The Prayer of Worship - Paul and Silas  
  The Prayer of Worship
 Paul and Silas


 

In the 16th chapter of Acts is the story about Paul and Silas in Philippi.  We read about their arrest, how they were beaten and thrown into prison and the jailer being commanded to guard them carefully. "Upon receiving such orders, he put them in the inner cell and fastened their feet in the stocks."  The 25th verse is the one to take note of. "About midnight Paul and Silas were praying and singing hymns TO God."  They didn't sing praises to one another, they sang praises to God.

And notice something else.   The Bible says, "the other prisoners were listening to them."  They weren't quiet about this.

I think that there is a significance here in that this 'singing hymns' is tied on to the prayer.  It says, "they were praying and...."   "And" links  'singing hymns' onto the praying.  I doubt they were petitioning God for anything in their prayer. They were worshipping God.  They were probably thanking God for the privilege of suffering for His name.

I believe that what Paul wrote to the church at Philippi bears this theory out for he says in Philippians 1:29, "For it has been granted to you on behalf of Christ not only to believe on him, but also to suffer for Him, since you are going through the same struggle you saw I had, and now hear I still have."
All of the disciples had this attitude about suffering.  James 1:2&3 says, Consider it pure joy my brothers, whenever you face trials of many kinds, because you know that the testing of your faith develops perseverance."
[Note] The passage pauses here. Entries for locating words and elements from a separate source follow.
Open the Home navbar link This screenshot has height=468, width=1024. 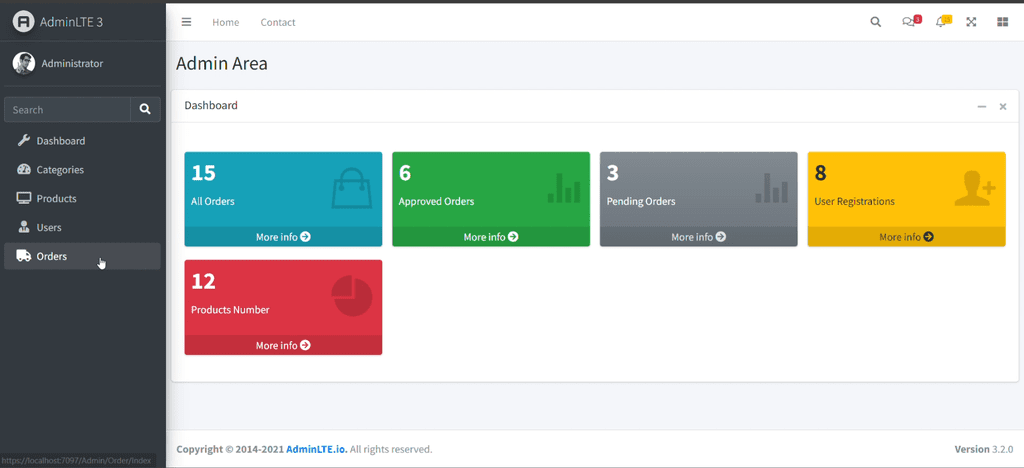(225, 22)
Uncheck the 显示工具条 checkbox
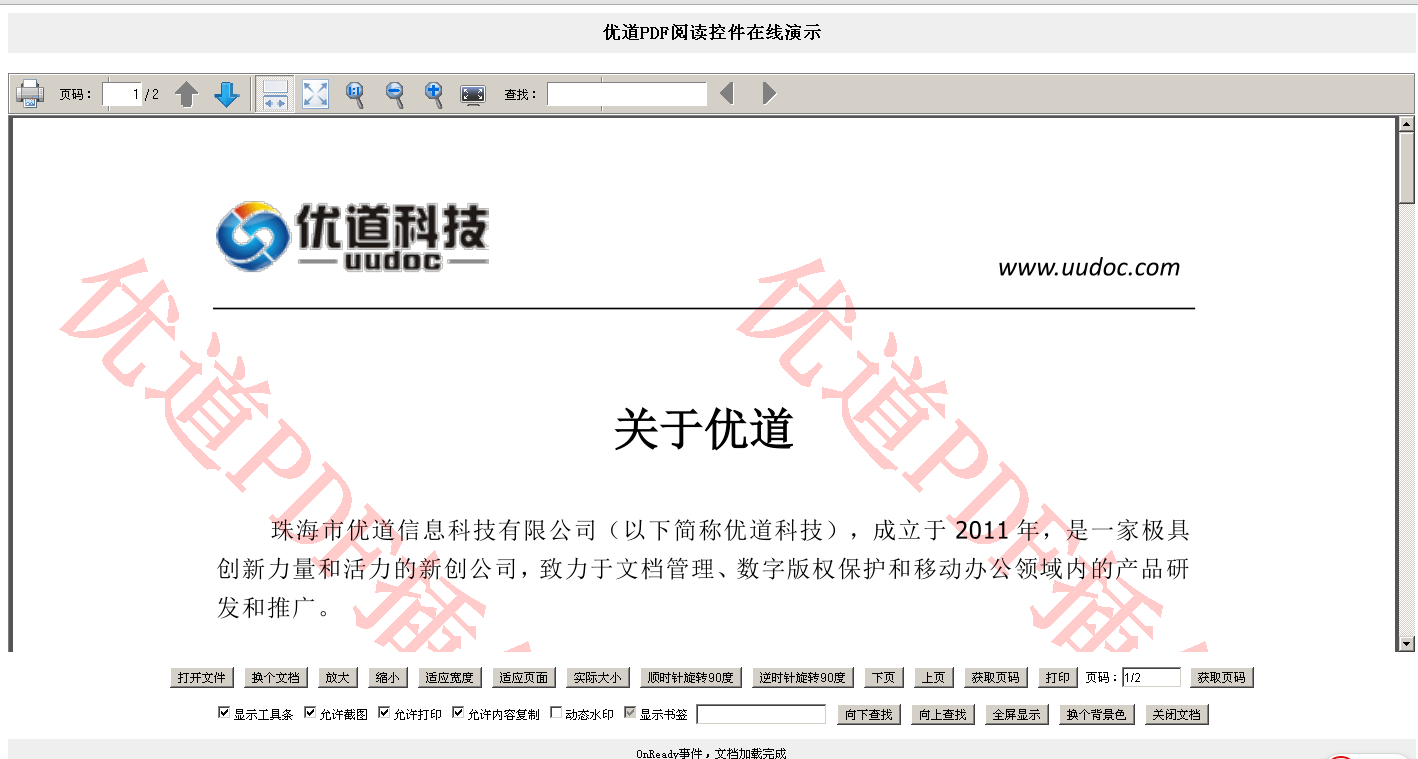This screenshot has width=1418, height=759. (222, 712)
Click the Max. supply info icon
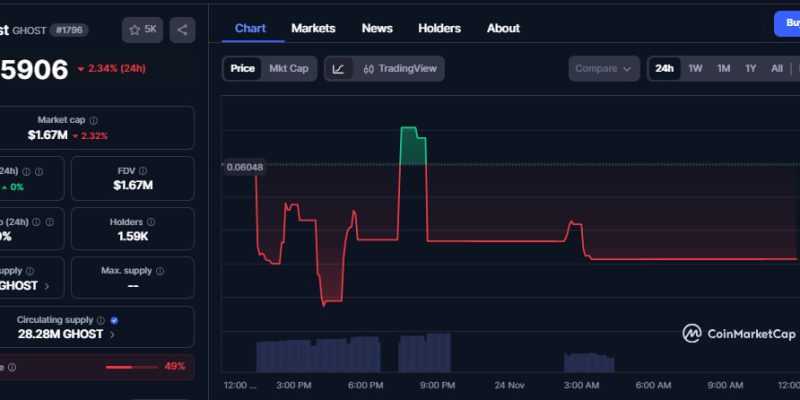 pyautogui.click(x=161, y=271)
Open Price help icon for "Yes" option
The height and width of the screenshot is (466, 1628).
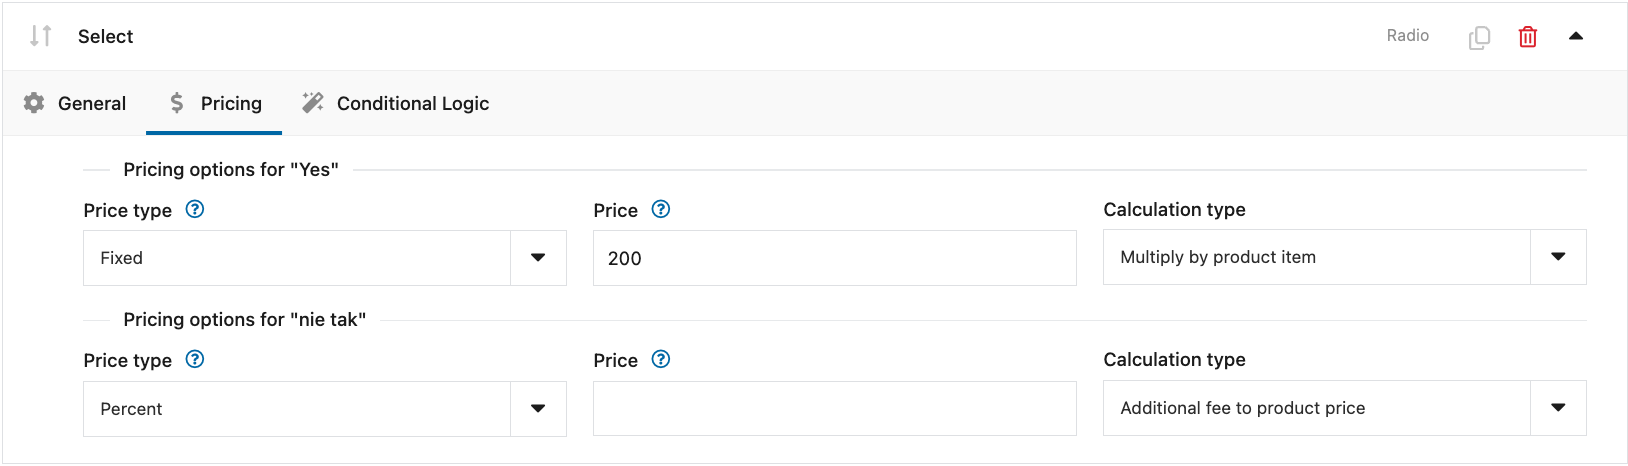660,209
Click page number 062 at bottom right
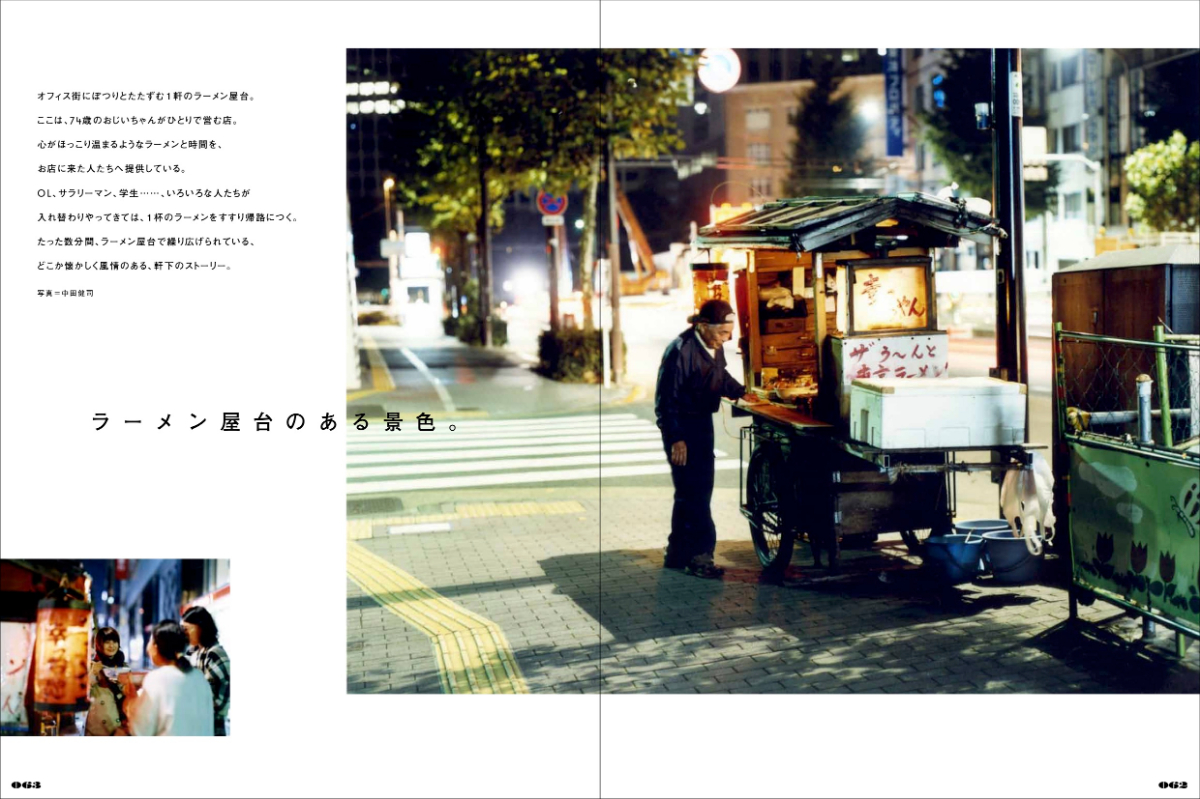 coord(1172,784)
I believe we can learn something here from Paul and Silas if we'd listen.  After all, they were in trouble, right?  Their backs were bleeding and they were hurting physically.  They were in jail, their feet were in stocks and it was midnight.  Paul and Silas were in jail, but they didn't let the jail get into them.  The difference in attitude makes a lot of difference.  How we look at the situation makes all the difference in the world in how we come out, or whether we get out at all or not.

In the 24th chapter of Luke you'll notice something about these early disciples.  When Jesus took them out as far as Bethany He blessed them and was taken up to heaven.  The disciples worshipped Him and returned to Jerusalem.  This was a characteristic of theirs.

Again in the 2nd chapter of Acts verses 46 & 47 says, "Everyday they continued to meet together in the temple courts.  They broke bread in their homes and ate together with glad and sincere hearts, praising God and enjoying the favor of all the people.  And the Lord added to their number daily those who were being saved."

Again in the 5th chapter of Acts verse 42 says "Day after day...."  With them this wasn't something that happened once in a great while.  They were continually in the temple praising and blessing God.  This prayer of worship should be a continual thing with us.

Back to the 16th chapter of Acts.....notice what happened while Paul and Silas were praising God.  Verse 26 says, "Suddenly, there was such a violent earthquake that the foundations of the prison were shaken.  At once all the prison doors flew open, and everybody's chains came loose."  The end result of this worship, and maybe the most significant thing that happened, was not the earthquake, and the prisoners chains coming loose, but the jailer and his family were saved.  That's the power of the prayer of worship.